"""

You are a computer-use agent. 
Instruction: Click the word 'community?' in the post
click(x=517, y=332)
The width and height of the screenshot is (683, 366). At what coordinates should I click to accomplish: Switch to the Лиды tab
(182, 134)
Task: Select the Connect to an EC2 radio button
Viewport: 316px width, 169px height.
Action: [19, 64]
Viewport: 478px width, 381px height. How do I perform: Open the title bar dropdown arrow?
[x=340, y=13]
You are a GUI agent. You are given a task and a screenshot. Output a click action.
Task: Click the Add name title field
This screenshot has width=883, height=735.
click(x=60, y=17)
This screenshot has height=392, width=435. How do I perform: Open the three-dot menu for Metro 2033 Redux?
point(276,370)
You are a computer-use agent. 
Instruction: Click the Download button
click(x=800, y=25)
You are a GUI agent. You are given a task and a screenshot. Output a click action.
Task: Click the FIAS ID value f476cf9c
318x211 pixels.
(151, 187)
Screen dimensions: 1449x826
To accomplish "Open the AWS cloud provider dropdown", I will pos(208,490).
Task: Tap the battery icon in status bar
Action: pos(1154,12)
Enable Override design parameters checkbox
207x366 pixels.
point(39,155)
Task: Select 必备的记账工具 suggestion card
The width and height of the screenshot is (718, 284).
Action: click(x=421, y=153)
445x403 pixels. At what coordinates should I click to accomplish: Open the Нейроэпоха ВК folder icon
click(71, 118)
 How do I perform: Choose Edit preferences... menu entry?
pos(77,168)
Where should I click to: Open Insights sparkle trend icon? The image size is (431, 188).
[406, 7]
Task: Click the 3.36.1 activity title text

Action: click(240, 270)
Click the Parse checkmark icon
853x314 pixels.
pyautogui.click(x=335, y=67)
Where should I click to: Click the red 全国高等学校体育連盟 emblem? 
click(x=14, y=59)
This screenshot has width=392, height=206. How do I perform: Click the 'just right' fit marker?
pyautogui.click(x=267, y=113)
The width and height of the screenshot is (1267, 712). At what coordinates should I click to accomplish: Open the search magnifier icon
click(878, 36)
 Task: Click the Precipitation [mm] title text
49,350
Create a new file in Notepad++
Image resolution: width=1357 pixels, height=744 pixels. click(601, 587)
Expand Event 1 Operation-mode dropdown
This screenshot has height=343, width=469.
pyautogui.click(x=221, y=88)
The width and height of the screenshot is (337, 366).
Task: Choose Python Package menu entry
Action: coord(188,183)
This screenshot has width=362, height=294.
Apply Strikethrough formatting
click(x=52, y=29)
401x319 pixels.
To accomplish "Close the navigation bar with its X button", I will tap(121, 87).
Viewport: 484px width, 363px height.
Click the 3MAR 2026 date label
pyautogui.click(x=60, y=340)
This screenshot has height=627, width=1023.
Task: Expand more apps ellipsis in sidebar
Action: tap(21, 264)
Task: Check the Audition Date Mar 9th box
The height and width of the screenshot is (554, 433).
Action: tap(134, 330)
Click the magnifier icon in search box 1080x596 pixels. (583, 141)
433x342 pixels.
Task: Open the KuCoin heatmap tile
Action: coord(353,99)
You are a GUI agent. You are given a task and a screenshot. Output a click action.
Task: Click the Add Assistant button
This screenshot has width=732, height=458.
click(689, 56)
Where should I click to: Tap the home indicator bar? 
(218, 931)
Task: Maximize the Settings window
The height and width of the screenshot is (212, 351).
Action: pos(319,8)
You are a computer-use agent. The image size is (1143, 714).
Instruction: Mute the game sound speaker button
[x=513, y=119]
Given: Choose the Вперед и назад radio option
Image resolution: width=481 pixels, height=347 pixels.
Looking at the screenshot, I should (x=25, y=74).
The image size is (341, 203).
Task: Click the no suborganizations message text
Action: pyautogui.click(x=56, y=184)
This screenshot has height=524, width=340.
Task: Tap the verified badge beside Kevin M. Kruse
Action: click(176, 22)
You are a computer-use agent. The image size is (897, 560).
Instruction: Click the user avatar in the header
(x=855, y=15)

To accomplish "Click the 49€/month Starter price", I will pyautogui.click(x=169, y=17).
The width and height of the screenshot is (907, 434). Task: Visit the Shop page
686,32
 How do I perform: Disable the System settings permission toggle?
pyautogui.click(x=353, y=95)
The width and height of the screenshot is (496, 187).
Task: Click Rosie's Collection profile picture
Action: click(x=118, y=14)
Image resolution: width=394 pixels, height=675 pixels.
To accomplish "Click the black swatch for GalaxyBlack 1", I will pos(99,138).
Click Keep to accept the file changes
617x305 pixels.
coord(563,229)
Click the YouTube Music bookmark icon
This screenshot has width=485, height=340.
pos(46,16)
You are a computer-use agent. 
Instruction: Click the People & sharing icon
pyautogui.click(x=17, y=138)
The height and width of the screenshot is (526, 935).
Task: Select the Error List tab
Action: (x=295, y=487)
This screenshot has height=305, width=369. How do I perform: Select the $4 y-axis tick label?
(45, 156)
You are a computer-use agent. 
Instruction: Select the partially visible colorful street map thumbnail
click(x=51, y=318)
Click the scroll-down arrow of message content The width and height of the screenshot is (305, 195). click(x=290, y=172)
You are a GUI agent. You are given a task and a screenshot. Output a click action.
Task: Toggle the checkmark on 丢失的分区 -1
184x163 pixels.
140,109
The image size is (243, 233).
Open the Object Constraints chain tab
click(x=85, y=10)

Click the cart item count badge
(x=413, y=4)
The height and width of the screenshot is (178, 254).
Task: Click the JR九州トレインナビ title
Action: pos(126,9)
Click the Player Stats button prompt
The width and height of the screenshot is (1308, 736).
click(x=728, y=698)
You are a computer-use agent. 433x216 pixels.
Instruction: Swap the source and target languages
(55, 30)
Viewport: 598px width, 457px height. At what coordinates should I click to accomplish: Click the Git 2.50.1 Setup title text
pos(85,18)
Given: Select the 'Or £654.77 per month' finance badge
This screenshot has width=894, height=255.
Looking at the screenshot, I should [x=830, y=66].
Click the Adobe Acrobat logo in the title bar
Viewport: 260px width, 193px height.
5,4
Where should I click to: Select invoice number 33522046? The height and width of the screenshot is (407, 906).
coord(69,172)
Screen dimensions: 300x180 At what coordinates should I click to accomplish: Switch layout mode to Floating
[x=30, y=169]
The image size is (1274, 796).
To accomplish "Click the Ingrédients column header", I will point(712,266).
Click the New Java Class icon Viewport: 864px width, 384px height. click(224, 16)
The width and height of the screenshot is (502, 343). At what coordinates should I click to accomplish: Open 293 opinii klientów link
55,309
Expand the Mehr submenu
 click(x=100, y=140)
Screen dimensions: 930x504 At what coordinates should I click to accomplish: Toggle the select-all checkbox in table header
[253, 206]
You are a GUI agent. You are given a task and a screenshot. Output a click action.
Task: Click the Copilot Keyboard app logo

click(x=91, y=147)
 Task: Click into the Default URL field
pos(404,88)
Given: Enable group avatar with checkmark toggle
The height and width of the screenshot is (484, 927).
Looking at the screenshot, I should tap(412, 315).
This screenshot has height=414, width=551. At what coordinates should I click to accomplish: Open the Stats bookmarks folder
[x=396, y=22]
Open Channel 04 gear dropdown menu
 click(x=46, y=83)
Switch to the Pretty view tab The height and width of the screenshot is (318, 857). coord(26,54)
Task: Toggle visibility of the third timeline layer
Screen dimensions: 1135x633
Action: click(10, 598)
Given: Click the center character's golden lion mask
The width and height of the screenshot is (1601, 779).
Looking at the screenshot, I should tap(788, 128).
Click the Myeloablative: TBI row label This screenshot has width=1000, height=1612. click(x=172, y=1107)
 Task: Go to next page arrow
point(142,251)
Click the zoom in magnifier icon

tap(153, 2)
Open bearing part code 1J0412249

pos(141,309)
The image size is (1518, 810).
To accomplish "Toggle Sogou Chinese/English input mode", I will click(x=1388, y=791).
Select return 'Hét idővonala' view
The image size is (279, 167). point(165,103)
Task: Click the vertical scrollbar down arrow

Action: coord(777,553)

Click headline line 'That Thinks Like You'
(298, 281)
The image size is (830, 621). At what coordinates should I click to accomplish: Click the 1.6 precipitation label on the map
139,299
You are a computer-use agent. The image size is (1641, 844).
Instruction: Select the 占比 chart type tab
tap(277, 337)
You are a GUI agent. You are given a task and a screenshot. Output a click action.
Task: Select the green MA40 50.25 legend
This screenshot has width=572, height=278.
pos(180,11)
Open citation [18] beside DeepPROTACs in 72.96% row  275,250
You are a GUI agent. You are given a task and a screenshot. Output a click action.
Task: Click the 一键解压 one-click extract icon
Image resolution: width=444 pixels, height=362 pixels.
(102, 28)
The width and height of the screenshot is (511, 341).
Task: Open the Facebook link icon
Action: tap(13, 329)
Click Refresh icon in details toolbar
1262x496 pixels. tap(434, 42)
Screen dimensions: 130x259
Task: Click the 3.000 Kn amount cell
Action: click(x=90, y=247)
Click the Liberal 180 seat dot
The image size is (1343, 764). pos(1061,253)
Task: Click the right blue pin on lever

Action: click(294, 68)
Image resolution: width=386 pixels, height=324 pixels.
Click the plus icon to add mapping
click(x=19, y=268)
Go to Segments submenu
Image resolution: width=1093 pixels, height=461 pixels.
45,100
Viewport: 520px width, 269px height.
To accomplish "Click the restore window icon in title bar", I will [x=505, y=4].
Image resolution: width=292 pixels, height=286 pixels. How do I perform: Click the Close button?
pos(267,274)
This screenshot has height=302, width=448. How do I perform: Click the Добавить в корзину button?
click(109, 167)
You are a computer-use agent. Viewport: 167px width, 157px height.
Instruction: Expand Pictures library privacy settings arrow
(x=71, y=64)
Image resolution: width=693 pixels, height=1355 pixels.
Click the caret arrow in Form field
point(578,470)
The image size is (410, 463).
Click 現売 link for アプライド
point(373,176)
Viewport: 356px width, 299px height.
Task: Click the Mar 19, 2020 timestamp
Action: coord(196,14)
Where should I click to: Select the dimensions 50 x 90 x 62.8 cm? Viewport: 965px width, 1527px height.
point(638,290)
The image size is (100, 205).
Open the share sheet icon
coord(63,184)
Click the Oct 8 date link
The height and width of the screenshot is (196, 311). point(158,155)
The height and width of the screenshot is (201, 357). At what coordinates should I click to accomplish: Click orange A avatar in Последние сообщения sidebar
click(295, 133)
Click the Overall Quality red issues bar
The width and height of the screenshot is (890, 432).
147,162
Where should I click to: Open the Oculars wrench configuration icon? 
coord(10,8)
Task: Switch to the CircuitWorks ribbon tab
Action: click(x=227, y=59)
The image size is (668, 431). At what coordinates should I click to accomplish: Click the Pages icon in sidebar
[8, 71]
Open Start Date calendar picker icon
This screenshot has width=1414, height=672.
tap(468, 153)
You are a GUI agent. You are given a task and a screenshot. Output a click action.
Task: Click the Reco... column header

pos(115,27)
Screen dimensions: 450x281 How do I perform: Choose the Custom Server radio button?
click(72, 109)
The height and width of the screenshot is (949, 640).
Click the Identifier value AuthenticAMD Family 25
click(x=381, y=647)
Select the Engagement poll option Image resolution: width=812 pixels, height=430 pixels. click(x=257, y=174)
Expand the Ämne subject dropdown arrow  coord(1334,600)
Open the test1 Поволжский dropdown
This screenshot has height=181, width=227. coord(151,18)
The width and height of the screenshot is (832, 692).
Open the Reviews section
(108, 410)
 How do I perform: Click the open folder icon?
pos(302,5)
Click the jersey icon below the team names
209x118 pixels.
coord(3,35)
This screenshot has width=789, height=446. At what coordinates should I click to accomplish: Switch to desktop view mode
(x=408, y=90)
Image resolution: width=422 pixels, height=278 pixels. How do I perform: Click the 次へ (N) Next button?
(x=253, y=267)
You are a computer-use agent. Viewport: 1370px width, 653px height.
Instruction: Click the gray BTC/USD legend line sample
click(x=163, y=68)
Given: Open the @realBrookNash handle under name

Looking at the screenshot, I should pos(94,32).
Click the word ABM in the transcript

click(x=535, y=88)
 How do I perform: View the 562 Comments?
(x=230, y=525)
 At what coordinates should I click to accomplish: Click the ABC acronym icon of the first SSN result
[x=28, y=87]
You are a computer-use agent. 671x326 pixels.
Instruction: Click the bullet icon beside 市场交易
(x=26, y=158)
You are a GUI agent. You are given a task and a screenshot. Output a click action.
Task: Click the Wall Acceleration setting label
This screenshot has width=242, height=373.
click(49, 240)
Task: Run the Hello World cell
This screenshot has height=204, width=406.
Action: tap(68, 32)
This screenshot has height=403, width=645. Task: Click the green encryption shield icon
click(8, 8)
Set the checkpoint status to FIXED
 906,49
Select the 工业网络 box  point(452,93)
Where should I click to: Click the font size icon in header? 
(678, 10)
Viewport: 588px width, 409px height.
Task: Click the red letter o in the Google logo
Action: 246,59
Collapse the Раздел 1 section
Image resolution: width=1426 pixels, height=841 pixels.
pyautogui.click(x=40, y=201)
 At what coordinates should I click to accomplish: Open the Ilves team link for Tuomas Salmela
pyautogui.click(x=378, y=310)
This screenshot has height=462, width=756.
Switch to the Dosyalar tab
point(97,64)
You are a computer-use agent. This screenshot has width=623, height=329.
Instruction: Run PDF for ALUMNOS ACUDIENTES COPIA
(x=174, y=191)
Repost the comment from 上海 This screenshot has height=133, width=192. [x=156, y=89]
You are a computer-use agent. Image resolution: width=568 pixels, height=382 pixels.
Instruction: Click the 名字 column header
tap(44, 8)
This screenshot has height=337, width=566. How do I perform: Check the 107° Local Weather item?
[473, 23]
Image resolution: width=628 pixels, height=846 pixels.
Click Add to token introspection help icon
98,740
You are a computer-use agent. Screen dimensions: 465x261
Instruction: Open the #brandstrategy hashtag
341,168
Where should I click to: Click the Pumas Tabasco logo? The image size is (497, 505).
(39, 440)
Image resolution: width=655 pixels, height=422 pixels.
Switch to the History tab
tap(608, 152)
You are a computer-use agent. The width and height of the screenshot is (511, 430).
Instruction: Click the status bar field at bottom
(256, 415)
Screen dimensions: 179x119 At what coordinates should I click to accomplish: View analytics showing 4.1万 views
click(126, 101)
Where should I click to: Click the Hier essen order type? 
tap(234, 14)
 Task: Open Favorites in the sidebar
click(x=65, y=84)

"""

As listed above, the lines from the line with "The image size is (100, 205)." to the line with "Expand the Ämne" are to be echoed exactly, with both ends included and nothing added.

→ **Solution**
The image size is (100, 205).
Open the share sheet icon
coord(63,184)
Click the Oct 8 date link
The height and width of the screenshot is (196, 311). point(158,155)
The height and width of the screenshot is (201, 357). At what coordinates should I click to accomplish: Click orange A avatar in Последние сообщения sidebar
click(295, 133)
Click the Overall Quality red issues bar
The width and height of the screenshot is (890, 432).
147,162
Where should I click to: Open the Oculars wrench configuration icon? 
coord(10,8)
Task: Switch to the CircuitWorks ribbon tab
Action: click(x=227, y=59)
The image size is (668, 431). At what coordinates should I click to accomplish: Click the Pages icon in sidebar
[8, 71]
Open Start Date calendar picker icon
This screenshot has width=1414, height=672.
tap(468, 153)
You are a GUI agent. You are given a task and a screenshot. Output a click action.
Task: Click the Reco... column header

pos(115,27)
Screen dimensions: 450x281 How do I perform: Choose the Custom Server radio button?
click(72, 109)
The height and width of the screenshot is (949, 640).
Click the Identifier value AuthenticAMD Family 25
click(x=381, y=647)
Select the Engagement poll option Image resolution: width=812 pixels, height=430 pixels. click(x=257, y=174)
Expand the Ämne subject dropdown arrow  coord(1334,600)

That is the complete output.